The Senate, in turn, which enjoys so much authority, first of all must pay attention to the masses and court the favor of the people in matters of public concern. The most important and greatest inquiries into crimes against the state, and the penalties thereby adjudicated — those that involve the death sentence — cannot be carried out by it unless the people ratify its decisions. The same is true of those things that concern the Senate itself: for if ever anyone introduces a measure that would strip the Senate of some part of the powers accorded it by the mos maiorum, or would abolish the right of precedence and other honors accorded senators, or, indeed, would effect a reduction in their livelihoods — the people have authority over all such matters, whether to pass them or not. Most important of all, if a single one of the tribunes should interpose his veto, the Senate is unable to put into effect any of its resolutions; indeed, it cannot even convene or come together at all. And the tribunes are bound always to effect the will of the people and to be guided by their wishes. As a result of all of these factors, the Senate fears the people and is ever mindful of them.

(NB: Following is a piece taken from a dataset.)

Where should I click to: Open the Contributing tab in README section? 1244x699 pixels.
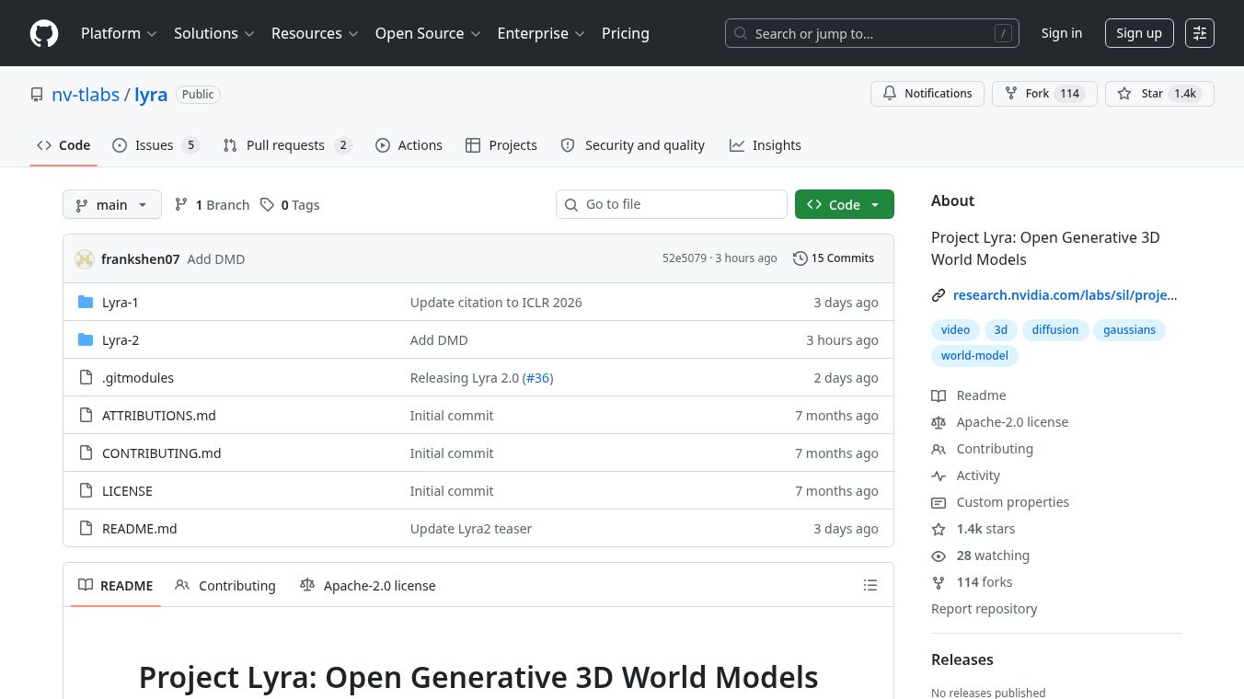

Similarly, in turn, the people are subordinate to the Senate and must have regard for its wishes, both in public matters and private. Many contracts are let out by the censors for the repair and construction of public works throughout all of Italy — so many that one could scarcely number them all — and also the rights to the revenues from many rivers, harbors, gardens, mines, lands — everything that falls under Roman control. All of the aforementioned are administered by the people, and nearly everyone, so to speak, has an interest in the contracts and the works derived therefrom. For some purchase the grants for these contracts from the censors, others act as partners in such ventures, others provide sureties for the purchasers, and others still pledge their property to the public treasury for this purpose. But the Senate has authority over all of these matters: it is able to grant extensions and, in the case of an unforeseen catastrophe, can lessen the contractor's liability, or can release him from his contract altogether should he prove unable to complete it. And there are in fact many ways in which the Senate either greatly harms or greatly benefits those who have charge of public works, for all of the aforementioned matters are referred to it. Most important, it is from the Senate that judges are appointed in most public and private suits that concern charges of any weight. As a result, everyone, being bound to the good will of the Senate and fearing the possibility of needing its assistance, takes care with regard to obstructing or opposing its decisions. Similarly, as regards the desires of the consuls, the people are loathe to oppose them since all citizens, both privately and collectively, fall under their authority when in the field.

Such then are the powers of each of the parts of government both to oppose one another and to work in conjunction. In unison they are a match for any and all emergencies, the result being that it is impossible to find a constitution that is better constructed. For whenever some common external danger should come upon them and should compel them to band together in counsel and in action, the power of their state becomes so great that nothing that is required is neglected, inasmuch as all compete to devise some means of meeting the disaster, nor do they dally in reaching a decision until too late, but each, both communally and individually, work together to complete the task that lies before them. The result is that their unique form of constitution comes to be unconquerable and successfully achieves every goal upon which it resolves.